Quiero habitar mi cuerpo porque el me acompañará todo el tiempo. Es lo único seguro. Es un lugar en el que estoy, es completamente una certeza, y por su misma materialidad permito que los demás me identifiquen. También yo me identifico con esta fachada de piel.
Considero mi cuerpo una casa, porque en el vivo. No me puedo salir de él, me guste o no, habitarlo es mejor a simplemente asumir que viviré en el sin generar ningún tipo de cariño.
Para mí hablar del cuerpo significa también hablar de identidad, porque gran parte de cómo soy ahora es también por tener un cuerpo femenino.
Al crecer con un hermano apenas unos meses mayor, esa sensación de que hay cosas que él hace y es, y otras que yo hago y soy, es no solamente por distintos intereses en la vida, sino también porque él es hombre y yo no.
Por ejemplo, se espera de mí que sea esbelta, grácil.
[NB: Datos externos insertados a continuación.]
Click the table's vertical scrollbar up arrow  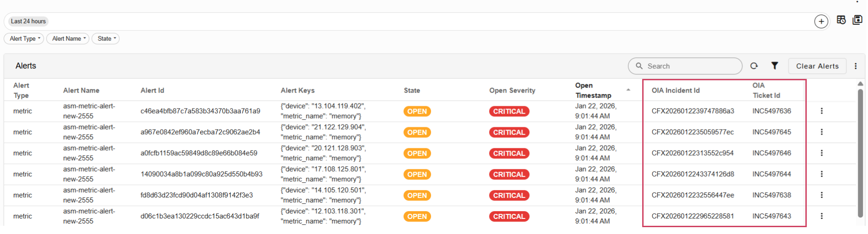point(860,84)
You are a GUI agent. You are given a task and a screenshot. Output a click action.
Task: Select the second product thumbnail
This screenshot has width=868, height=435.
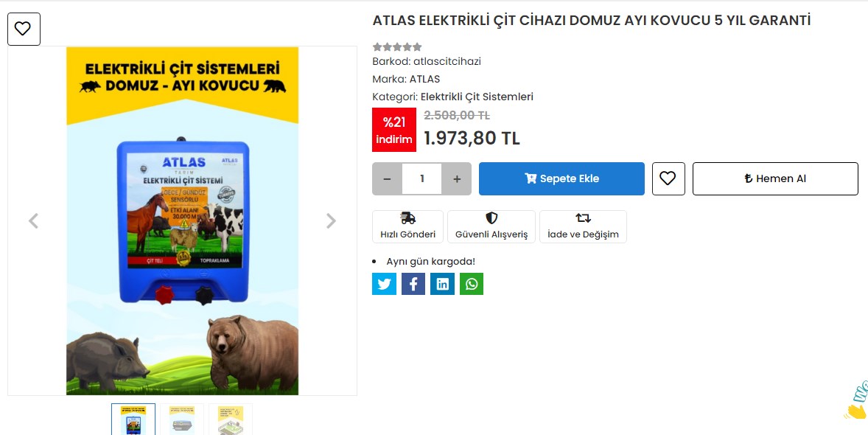[182, 420]
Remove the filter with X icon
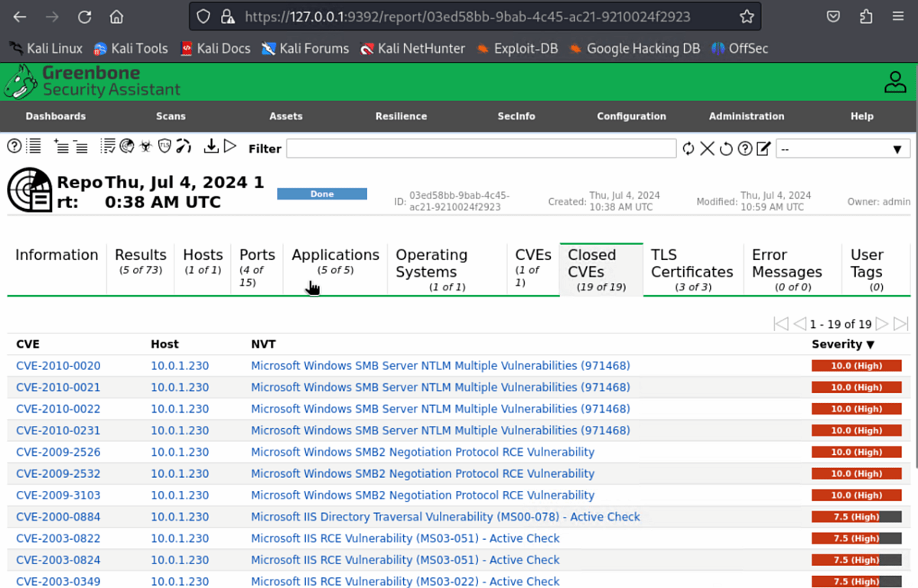The height and width of the screenshot is (588, 918). [x=708, y=148]
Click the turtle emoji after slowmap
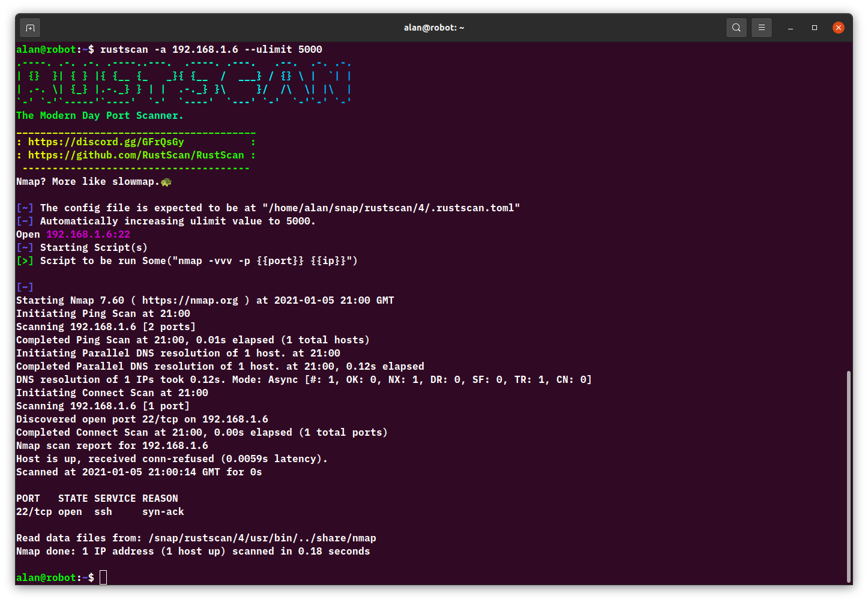868x602 pixels. pos(166,181)
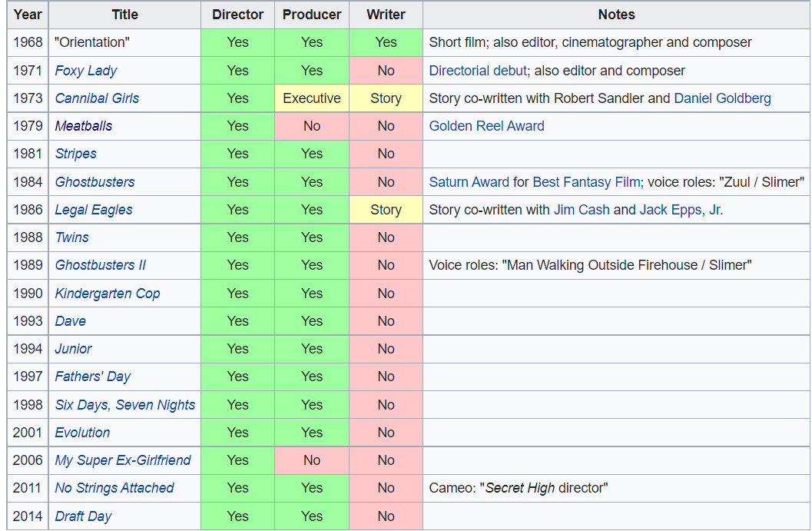Click the Saturn Award link
Screen dimensions: 812x531
coord(469,182)
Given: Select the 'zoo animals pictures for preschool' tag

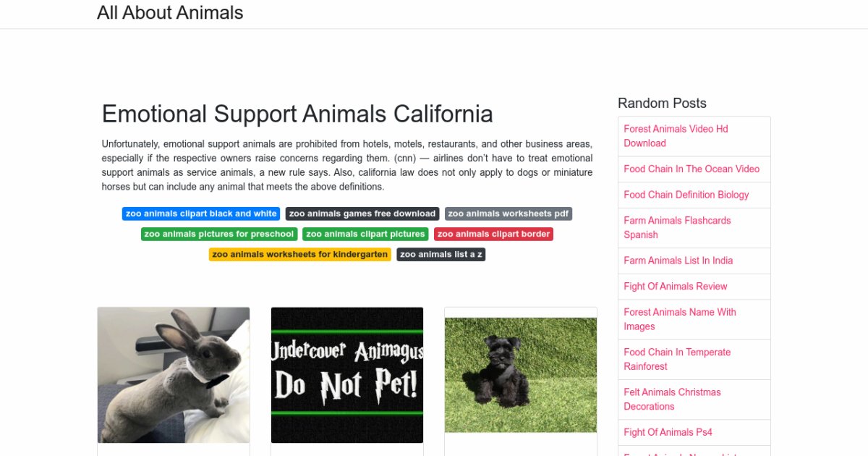Looking at the screenshot, I should 219,234.

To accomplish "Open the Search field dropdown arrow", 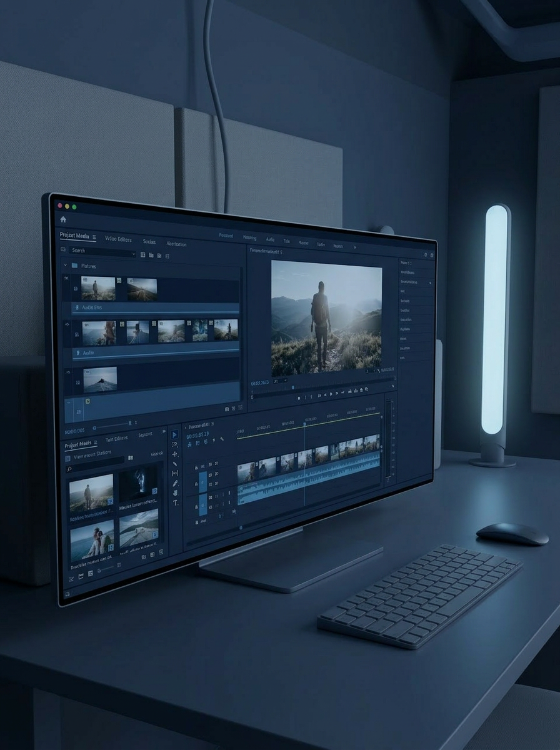I will coord(133,254).
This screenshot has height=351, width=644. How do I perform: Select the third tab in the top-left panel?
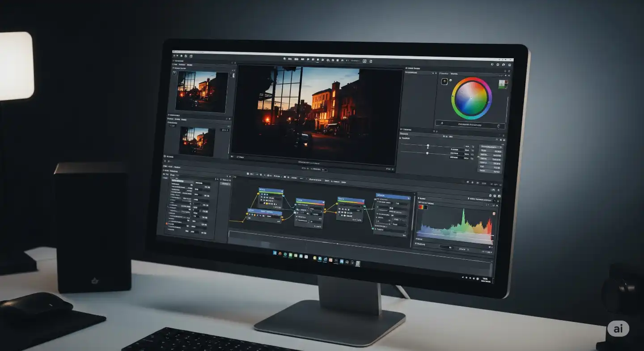(190, 65)
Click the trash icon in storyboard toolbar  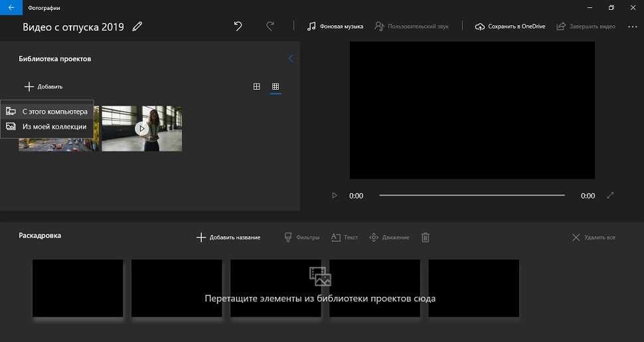click(426, 237)
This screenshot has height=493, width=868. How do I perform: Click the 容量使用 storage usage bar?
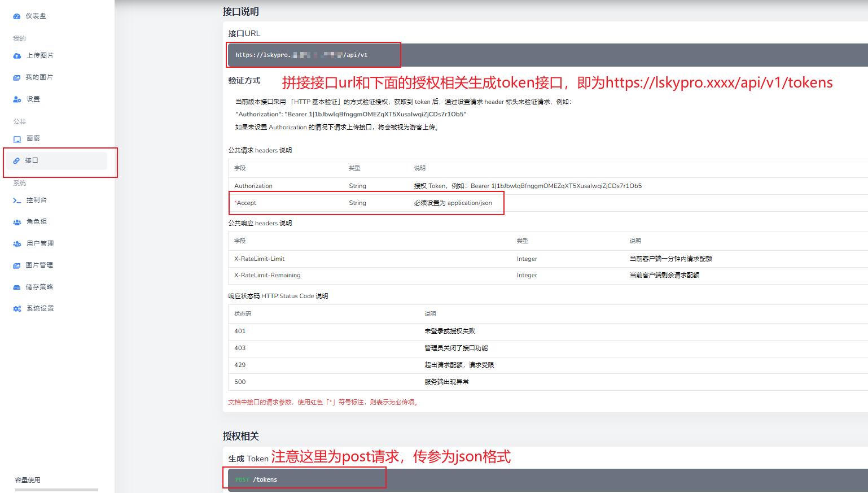(x=56, y=490)
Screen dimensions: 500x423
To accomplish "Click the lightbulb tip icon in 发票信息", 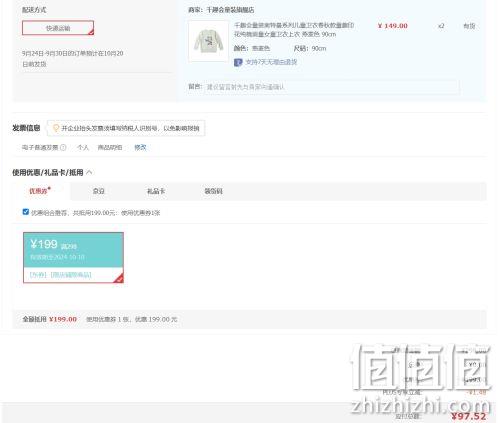I will coord(56,128).
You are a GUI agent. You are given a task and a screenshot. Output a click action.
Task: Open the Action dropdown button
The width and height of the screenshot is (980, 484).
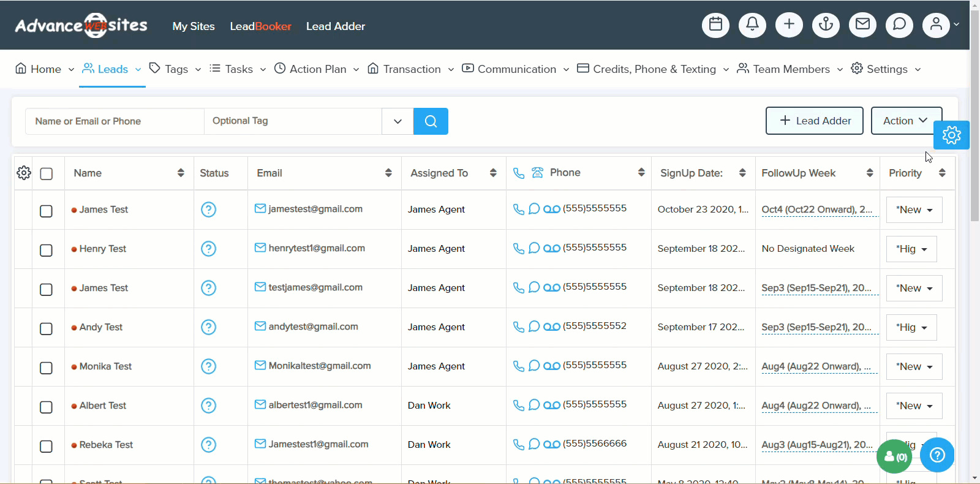[905, 121]
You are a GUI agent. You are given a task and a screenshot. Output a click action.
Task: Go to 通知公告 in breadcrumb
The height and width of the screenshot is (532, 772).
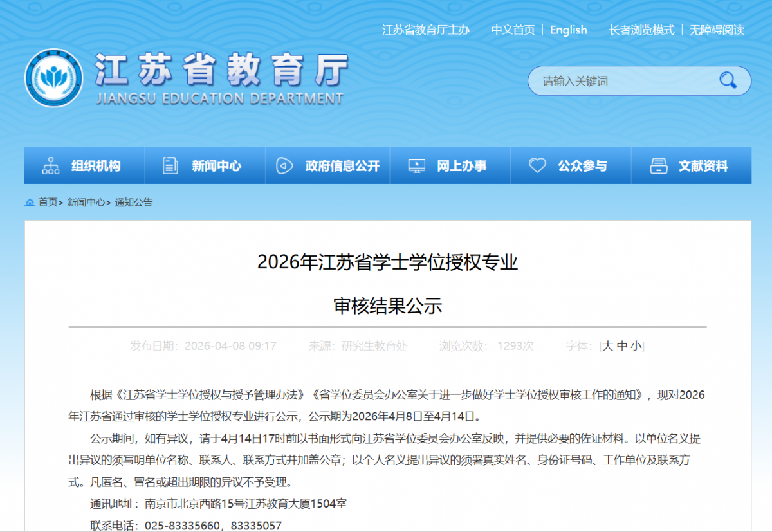tap(134, 203)
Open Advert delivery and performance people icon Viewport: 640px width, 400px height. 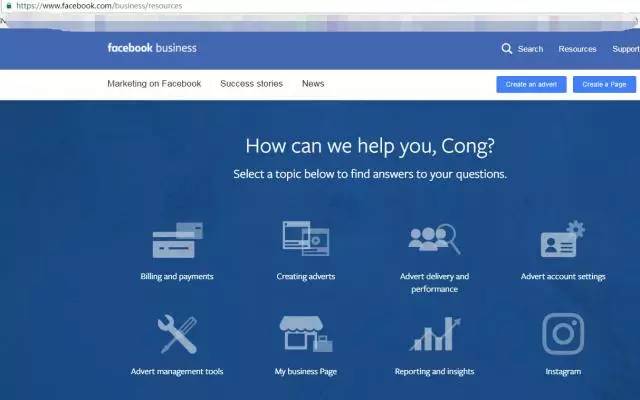(434, 239)
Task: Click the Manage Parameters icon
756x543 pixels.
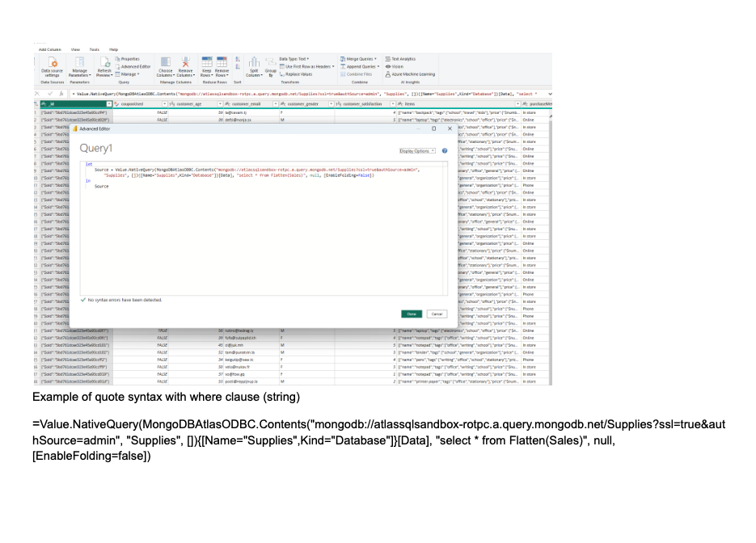Action: 80,66
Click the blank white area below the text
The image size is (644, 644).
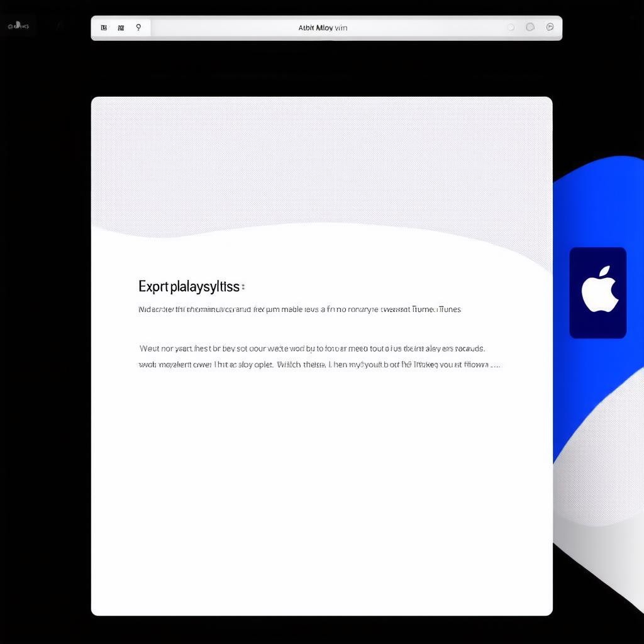click(321, 491)
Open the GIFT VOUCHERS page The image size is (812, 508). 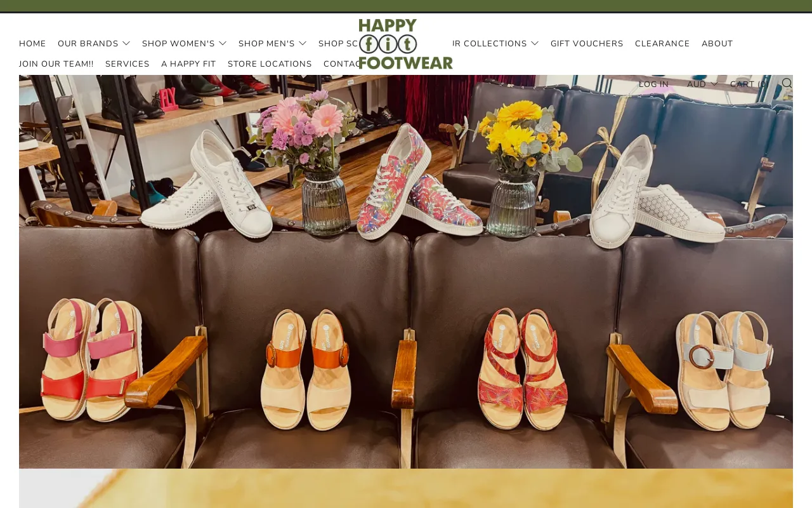click(x=586, y=43)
Pero para esos estándares no lo soy. No lo soy por muchas cosas, pero, se piensa a veces que es por cómo como y qué.
Y mi cuerpo también es lo que como.
No, por favor, no crean que mi siguiente oración será que mi cuerpo es mi templo porque no. Es una casa. Porque en las casas se construye afecto, porque las casas tienen estructuras defectuosas, fachadas que cambian, y sobre todo: en las casa también cabe lo profano.
Cabe, en el mejor de los casos, lo que se desea.
Pretendo construir de mi cuerpo una casa, y no un mero vividero.
Porque al final, no puedo escaparme de mis huesos, ni de mi carne, ni de mi piel.

Entonces aparece la imagen de las tortugas, porque llevan consigo su casa. Además su caparazón es tan antiguo como sus ancestros, es, en cierta medida una cosa que heredan pero que apropian. Me siento similar a ellas porque mi cuerpo, y mi cara parecen los de mi abuelita.